◆ Exercise ◆
From the data below, give the number of lines holding the word "will", with nothing else added.

◆ Records shown ◆
Segment Open
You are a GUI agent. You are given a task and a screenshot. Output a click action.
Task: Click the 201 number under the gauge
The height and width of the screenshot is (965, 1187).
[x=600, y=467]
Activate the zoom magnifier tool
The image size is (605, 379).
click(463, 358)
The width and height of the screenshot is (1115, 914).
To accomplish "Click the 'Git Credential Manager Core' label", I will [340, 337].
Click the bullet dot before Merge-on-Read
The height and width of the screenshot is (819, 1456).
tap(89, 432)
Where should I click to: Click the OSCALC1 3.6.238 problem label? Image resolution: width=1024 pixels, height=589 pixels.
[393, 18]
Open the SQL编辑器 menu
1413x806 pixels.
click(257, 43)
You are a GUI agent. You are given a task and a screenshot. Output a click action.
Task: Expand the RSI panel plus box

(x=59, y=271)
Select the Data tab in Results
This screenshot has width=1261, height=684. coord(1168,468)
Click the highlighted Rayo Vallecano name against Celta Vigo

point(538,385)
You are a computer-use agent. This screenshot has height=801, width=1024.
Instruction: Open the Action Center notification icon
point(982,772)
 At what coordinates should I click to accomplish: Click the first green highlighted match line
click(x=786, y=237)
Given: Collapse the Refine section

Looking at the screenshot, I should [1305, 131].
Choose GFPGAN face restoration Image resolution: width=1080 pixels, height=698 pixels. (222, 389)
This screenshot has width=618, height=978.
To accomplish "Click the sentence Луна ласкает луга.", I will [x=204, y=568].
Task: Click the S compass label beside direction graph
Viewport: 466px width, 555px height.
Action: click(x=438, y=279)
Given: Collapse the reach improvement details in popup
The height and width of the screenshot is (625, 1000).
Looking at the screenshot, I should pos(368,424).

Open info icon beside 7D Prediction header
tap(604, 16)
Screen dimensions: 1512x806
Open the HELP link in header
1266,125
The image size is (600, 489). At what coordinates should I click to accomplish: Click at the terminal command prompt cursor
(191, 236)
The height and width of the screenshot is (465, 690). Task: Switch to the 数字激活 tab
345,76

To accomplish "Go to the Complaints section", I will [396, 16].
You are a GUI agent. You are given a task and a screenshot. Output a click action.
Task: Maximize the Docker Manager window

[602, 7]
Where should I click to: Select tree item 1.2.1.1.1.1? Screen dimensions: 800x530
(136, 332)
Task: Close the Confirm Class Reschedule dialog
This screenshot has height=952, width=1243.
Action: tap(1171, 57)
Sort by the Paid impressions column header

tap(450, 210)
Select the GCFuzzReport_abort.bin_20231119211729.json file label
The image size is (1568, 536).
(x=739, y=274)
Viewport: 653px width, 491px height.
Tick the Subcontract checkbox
Segment Closed
◆ Reply ◆
3